PROBLEM REQUIREMENTS: Leave the pictures out and quote only the lines from the one with "Screen dimensions: 1494x840" down to the end of the listing below.

PROVIDED INFORMATION:
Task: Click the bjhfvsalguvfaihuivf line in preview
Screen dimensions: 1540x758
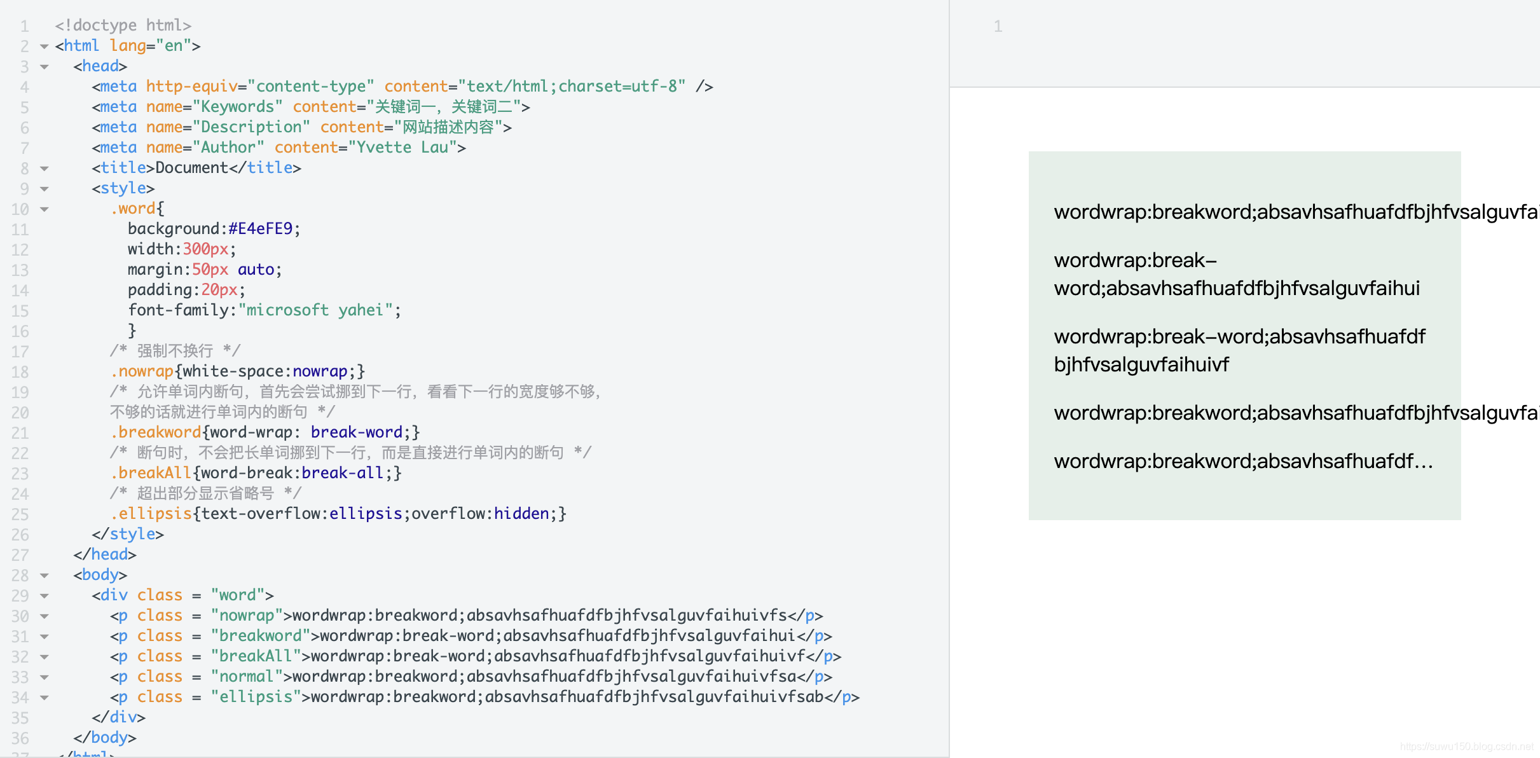Action: click(x=1141, y=364)
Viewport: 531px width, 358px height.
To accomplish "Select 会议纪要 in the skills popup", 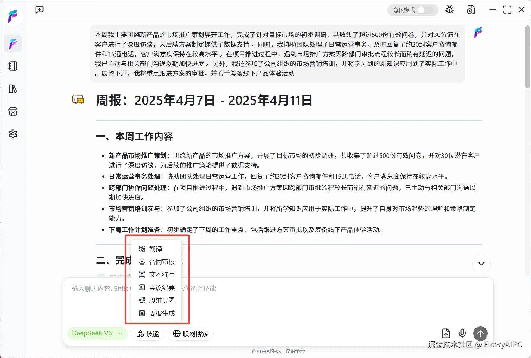I will pyautogui.click(x=162, y=287).
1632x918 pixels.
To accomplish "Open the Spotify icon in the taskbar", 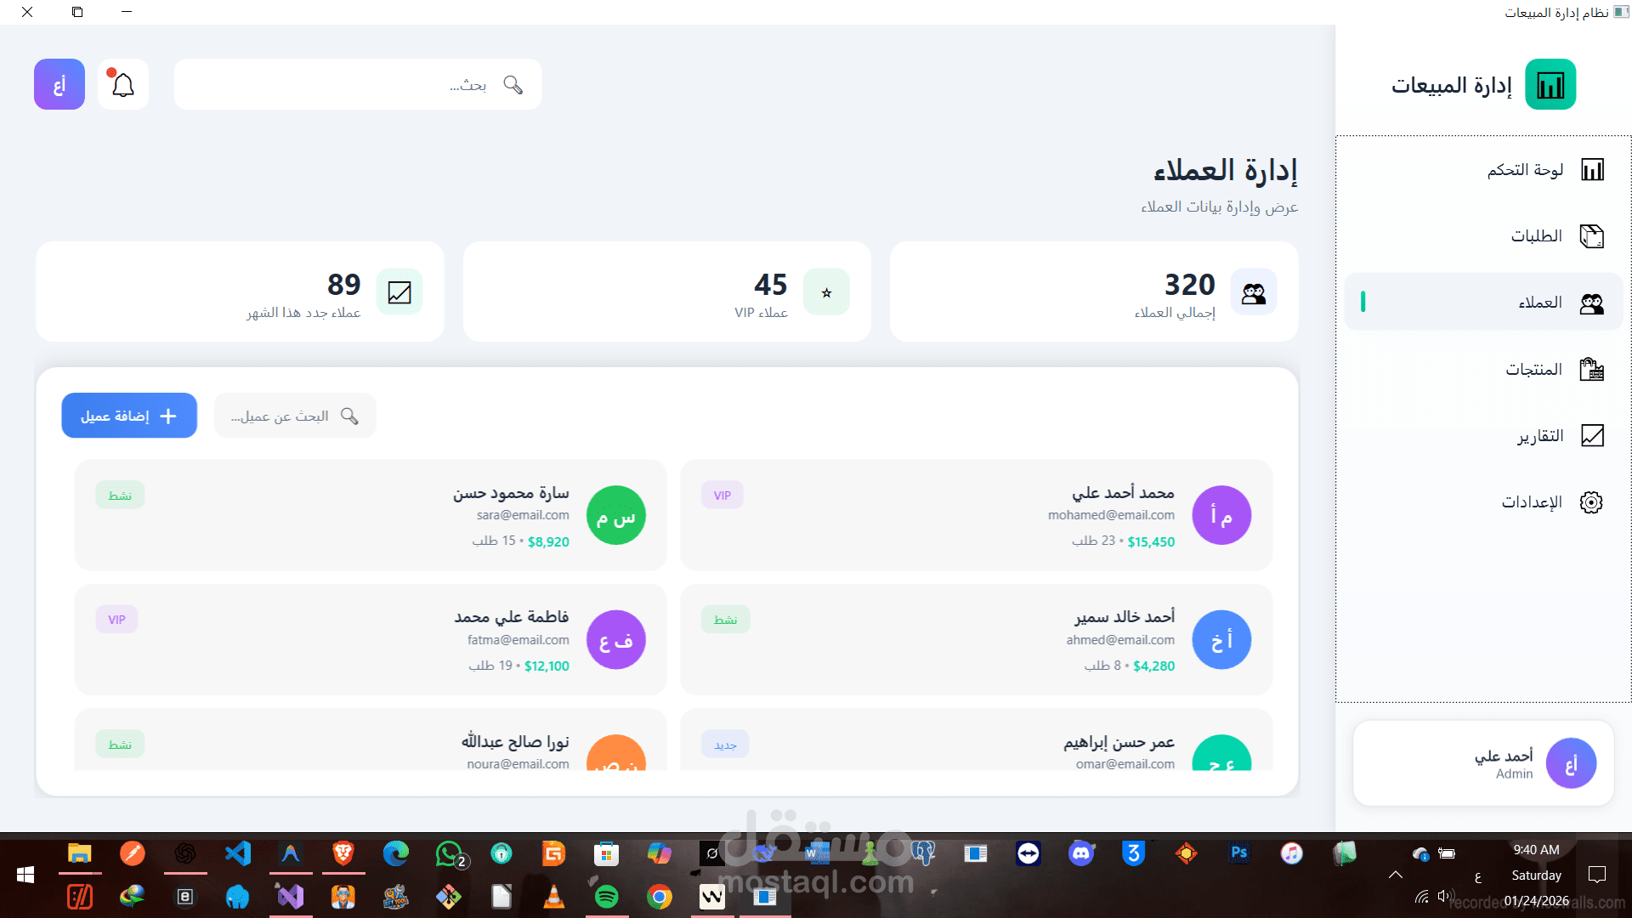I will [606, 896].
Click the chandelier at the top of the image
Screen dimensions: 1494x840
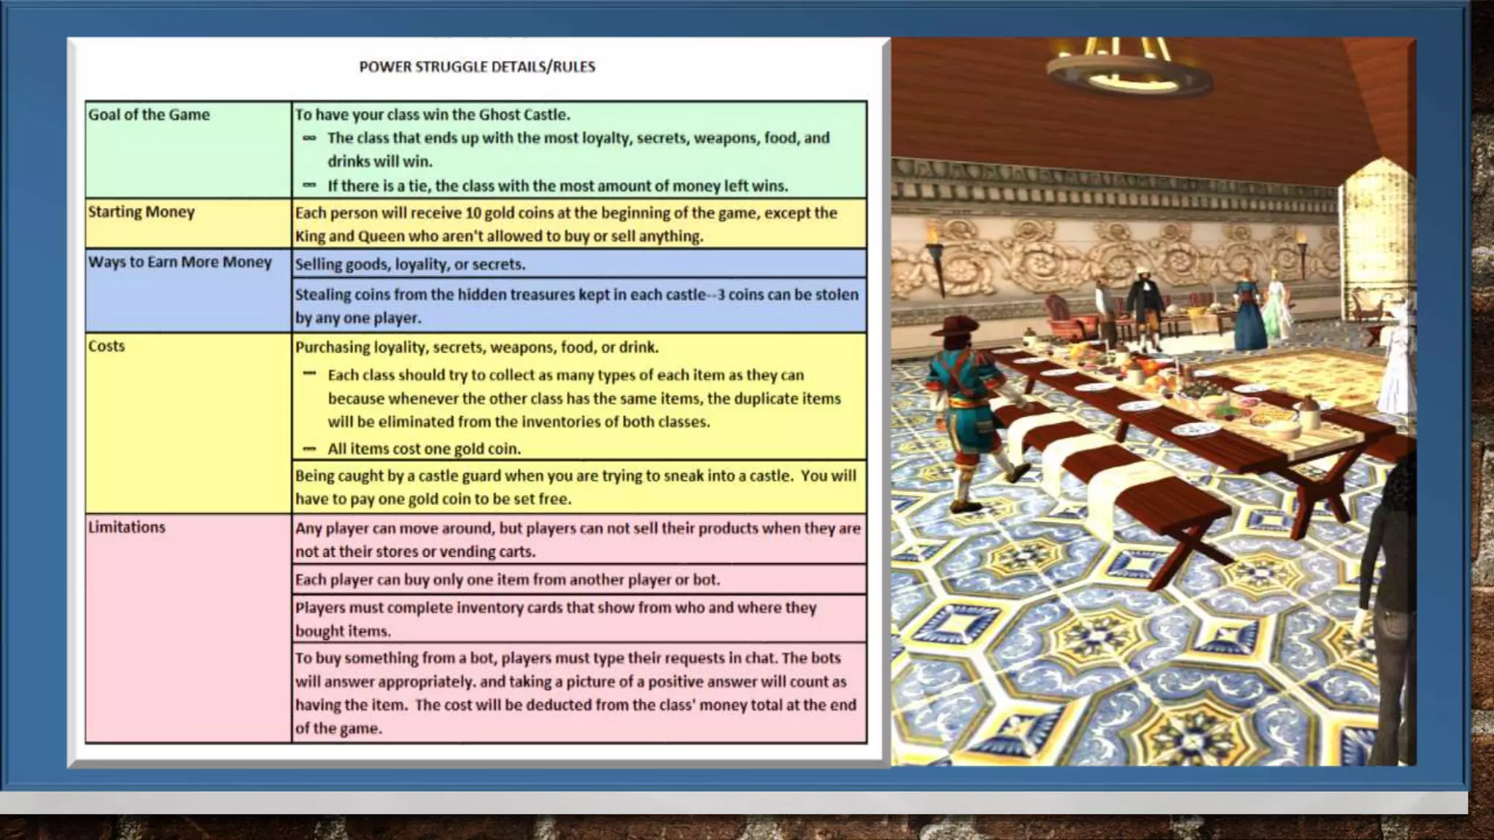[x=1128, y=69]
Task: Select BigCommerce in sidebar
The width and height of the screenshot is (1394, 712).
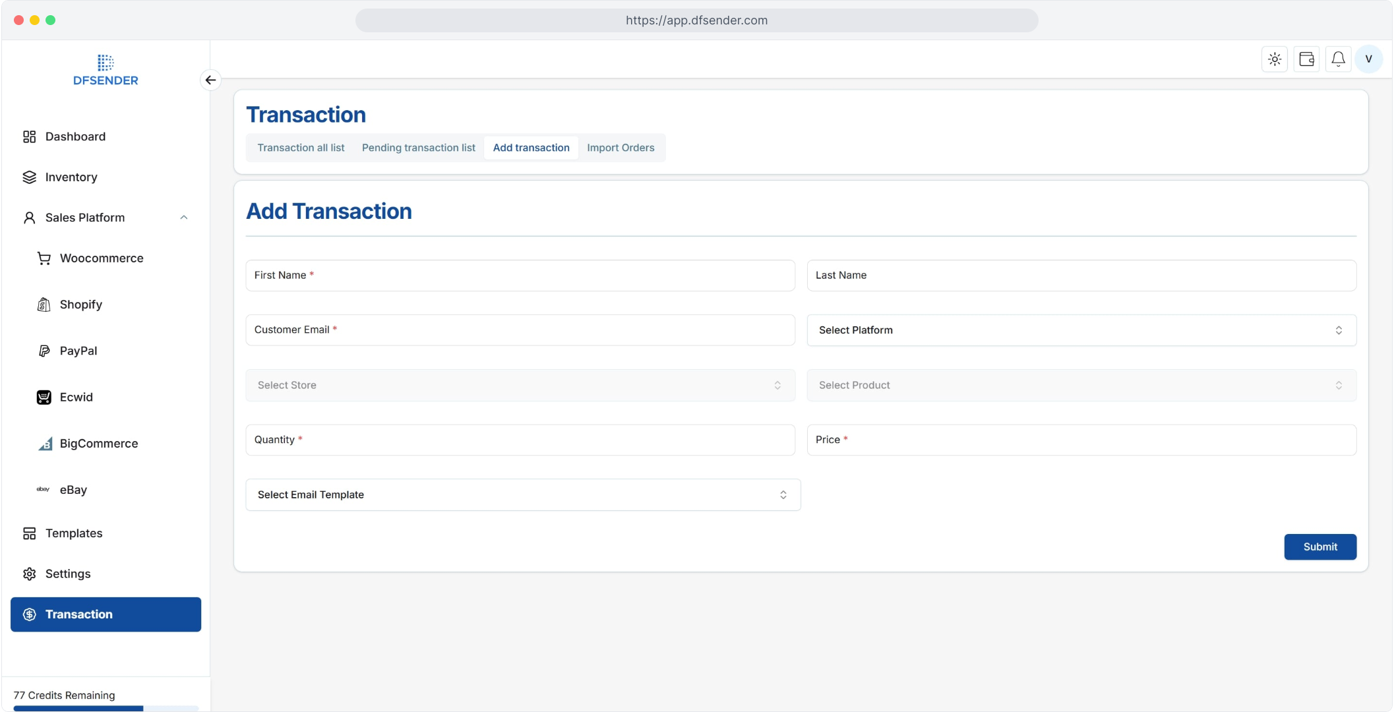Action: [98, 444]
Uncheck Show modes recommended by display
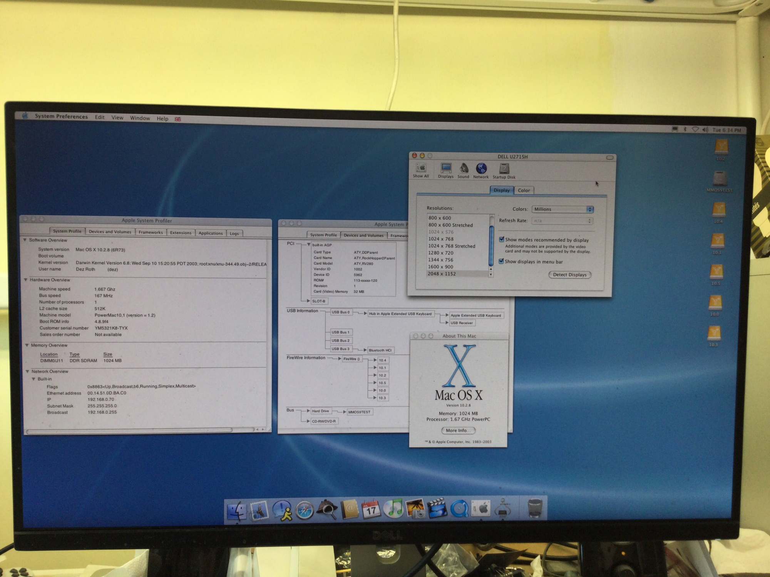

SOLUTION BELOW:
Screen dimensions: 1494x840
[x=1128, y=69]
Task: Select BigCommerce in sidebar
The width and height of the screenshot is (1394, 712).
Action: [98, 444]
Uncheck Show modes recommended by display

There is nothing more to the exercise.